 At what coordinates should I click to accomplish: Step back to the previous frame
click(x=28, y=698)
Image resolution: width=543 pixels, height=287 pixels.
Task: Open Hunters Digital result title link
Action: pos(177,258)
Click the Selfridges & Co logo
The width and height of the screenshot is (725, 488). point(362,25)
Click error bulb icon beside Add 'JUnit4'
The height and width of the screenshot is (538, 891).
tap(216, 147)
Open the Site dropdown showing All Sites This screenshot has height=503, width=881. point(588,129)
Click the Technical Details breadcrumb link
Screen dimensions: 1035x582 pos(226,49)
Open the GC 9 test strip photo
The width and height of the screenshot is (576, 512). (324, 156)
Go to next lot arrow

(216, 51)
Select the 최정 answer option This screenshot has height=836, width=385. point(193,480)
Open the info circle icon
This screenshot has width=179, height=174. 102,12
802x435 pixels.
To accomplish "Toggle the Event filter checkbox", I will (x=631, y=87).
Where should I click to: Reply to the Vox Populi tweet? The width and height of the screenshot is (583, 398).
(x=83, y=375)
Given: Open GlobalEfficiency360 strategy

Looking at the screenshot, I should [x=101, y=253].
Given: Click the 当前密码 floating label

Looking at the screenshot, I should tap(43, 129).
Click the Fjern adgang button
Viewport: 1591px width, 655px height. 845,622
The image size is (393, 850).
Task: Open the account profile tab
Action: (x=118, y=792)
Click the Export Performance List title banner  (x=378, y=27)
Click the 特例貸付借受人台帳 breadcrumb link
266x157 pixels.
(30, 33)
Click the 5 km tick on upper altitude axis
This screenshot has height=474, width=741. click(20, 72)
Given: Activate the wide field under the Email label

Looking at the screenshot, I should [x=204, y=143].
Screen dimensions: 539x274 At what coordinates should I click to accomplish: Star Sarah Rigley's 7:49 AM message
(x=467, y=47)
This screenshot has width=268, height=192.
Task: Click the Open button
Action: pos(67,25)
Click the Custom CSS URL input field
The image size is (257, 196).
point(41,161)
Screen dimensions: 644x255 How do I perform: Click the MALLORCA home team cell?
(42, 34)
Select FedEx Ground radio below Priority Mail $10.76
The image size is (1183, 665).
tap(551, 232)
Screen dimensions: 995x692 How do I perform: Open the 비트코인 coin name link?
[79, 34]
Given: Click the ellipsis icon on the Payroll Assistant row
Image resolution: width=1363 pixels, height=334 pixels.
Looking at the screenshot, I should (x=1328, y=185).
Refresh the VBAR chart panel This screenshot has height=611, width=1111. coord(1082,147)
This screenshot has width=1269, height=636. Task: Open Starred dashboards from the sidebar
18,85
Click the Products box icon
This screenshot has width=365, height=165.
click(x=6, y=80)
_ _ _
Reproduce the entire listing. Keep every word as it is.

 At what coordinates should I click to accomplish: Step back to the previous frame
click(x=28, y=698)
Image resolution: width=543 pixels, height=287 pixels.
Task: Open Hunters Digital result title link
Action: pos(177,258)
Click the Selfridges & Co logo
The width and height of the screenshot is (725, 488). point(362,25)
Click error bulb icon beside Add 'JUnit4'
The height and width of the screenshot is (538, 891).
tap(216, 147)
Open the Site dropdown showing All Sites This screenshot has height=503, width=881. point(588,129)
Click the Technical Details breadcrumb link
Screen dimensions: 1035x582 pos(226,49)
Open the GC 9 test strip photo
The width and height of the screenshot is (576, 512). (324, 156)
Go to next lot arrow

(216, 51)
Select the 최정 answer option This screenshot has height=836, width=385. point(193,480)
Open the info circle icon
This screenshot has width=179, height=174. 102,12
802x435 pixels.
To accomplish "Toggle the Event filter checkbox", I will (x=631, y=87).
Where should I click to: Reply to the Vox Populi tweet? The width and height of the screenshot is (583, 398).
(x=83, y=375)
Given: Open GlobalEfficiency360 strategy

Looking at the screenshot, I should [x=101, y=253].
Given: Click the 当前密码 floating label

Looking at the screenshot, I should tap(43, 129).
Click the Fjern adgang button
Viewport: 1591px width, 655px height. 845,622
The image size is (393, 850).
Task: Open the account profile tab
Action: (x=118, y=792)
Click the Export Performance List title banner  (x=378, y=27)
Click the 特例貸付借受人台帳 breadcrumb link
266x157 pixels.
(30, 33)
Click the 5 km tick on upper altitude axis
This screenshot has height=474, width=741. click(20, 72)
Given: Activate the wide field under the Email label

Looking at the screenshot, I should [x=204, y=143].
Screen dimensions: 539x274 At what coordinates should I click to accomplish: Star Sarah Rigley's 7:49 AM message
(x=467, y=47)
This screenshot has width=268, height=192.
Task: Click the Open button
Action: pos(67,25)
Click the Custom CSS URL input field
The image size is (257, 196).
point(41,161)
Screen dimensions: 644x255 How do I perform: Click the MALLORCA home team cell?
(42, 34)
Select FedEx Ground radio below Priority Mail $10.76
The image size is (1183, 665).
tap(551, 232)
Screen dimensions: 995x692 How do I perform: Open the 비트코인 coin name link?
[79, 34]
Given: Click the ellipsis icon on the Payroll Assistant row
Image resolution: width=1363 pixels, height=334 pixels.
Looking at the screenshot, I should (x=1328, y=185).
Refresh the VBAR chart panel This screenshot has height=611, width=1111. coord(1082,147)
This screenshot has width=1269, height=636. Task: Open Starred dashboards from the sidebar
18,85
Click the Products box icon
This screenshot has width=365, height=165.
click(x=6, y=80)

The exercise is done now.